● **GIVEN PROBLEM**: Can you retype every line of the material below exactly, character for character?

— START TASK MATERIAL —

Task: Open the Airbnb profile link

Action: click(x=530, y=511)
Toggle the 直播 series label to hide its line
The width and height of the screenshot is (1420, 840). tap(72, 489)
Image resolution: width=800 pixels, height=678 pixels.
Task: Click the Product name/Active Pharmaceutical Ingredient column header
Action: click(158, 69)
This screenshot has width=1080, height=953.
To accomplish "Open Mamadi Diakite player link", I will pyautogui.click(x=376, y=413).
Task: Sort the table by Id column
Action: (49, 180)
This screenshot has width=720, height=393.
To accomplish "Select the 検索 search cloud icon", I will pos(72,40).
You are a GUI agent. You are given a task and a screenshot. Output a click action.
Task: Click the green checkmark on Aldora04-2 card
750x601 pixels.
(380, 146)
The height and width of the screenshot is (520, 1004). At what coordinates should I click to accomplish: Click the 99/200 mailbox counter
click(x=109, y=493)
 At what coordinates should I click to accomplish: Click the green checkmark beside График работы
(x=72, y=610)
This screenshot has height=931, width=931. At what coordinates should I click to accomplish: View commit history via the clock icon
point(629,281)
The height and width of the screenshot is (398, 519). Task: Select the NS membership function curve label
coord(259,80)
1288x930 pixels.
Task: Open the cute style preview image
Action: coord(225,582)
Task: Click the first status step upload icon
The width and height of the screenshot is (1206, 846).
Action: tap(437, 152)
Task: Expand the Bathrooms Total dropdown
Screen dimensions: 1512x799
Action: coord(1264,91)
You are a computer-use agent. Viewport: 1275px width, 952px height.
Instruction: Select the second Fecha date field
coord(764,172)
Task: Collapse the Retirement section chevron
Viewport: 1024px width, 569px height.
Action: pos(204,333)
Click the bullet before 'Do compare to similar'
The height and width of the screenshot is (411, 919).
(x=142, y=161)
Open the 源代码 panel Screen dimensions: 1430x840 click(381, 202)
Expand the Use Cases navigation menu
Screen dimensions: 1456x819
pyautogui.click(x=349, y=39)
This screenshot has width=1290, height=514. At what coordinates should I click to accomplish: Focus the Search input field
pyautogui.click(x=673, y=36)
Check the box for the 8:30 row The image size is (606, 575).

— END TASK MATERIAL —

● **EXERCISE RESULT**:
Task: Open the Airbnb profile link

Action: click(x=530, y=511)
Toggle the 直播 series label to hide its line
The width and height of the screenshot is (1420, 840). tap(72, 489)
Image resolution: width=800 pixels, height=678 pixels.
Task: Click the Product name/Active Pharmaceutical Ingredient column header
Action: click(158, 69)
This screenshot has width=1080, height=953.
To accomplish "Open Mamadi Diakite player link", I will pyautogui.click(x=376, y=413).
Task: Sort the table by Id column
Action: (49, 180)
This screenshot has width=720, height=393.
To accomplish "Select the 検索 search cloud icon", I will pos(72,40).
You are a GUI agent. You are given a task and a screenshot. Output a click action.
Task: Click the green checkmark on Aldora04-2 card
750x601 pixels.
(380, 146)
The height and width of the screenshot is (520, 1004). At what coordinates should I click to accomplish: Click the 99/200 mailbox counter
click(x=109, y=493)
 At what coordinates should I click to accomplish: Click the green checkmark beside График работы
(x=72, y=610)
This screenshot has height=931, width=931. At what coordinates should I click to accomplish: View commit history via the clock icon
point(629,281)
The height and width of the screenshot is (398, 519). Task: Select the NS membership function curve label
coord(259,80)
1288x930 pixels.
Task: Open the cute style preview image
Action: coord(225,582)
Task: Click the first status step upload icon
The width and height of the screenshot is (1206, 846).
Action: tap(437, 152)
Task: Expand the Bathrooms Total dropdown
Screen dimensions: 1512x799
Action: coord(1264,91)
You are a computer-use agent. Viewport: 1275px width, 952px height.
Instruction: Select the second Fecha date field
coord(764,172)
Task: Collapse the Retirement section chevron
Viewport: 1024px width, 569px height.
Action: pos(204,333)
Click the bullet before 'Do compare to similar'
The height and width of the screenshot is (411, 919).
(x=142, y=161)
Open the 源代码 panel Screen dimensions: 1430x840 click(381, 202)
Expand the Use Cases navigation menu
Screen dimensions: 1456x819
pyautogui.click(x=349, y=39)
This screenshot has width=1290, height=514. At what coordinates should I click to accomplish: Focus the Search input field
pyautogui.click(x=673, y=36)
Check the box for the 8:30 row The image size is (606, 575).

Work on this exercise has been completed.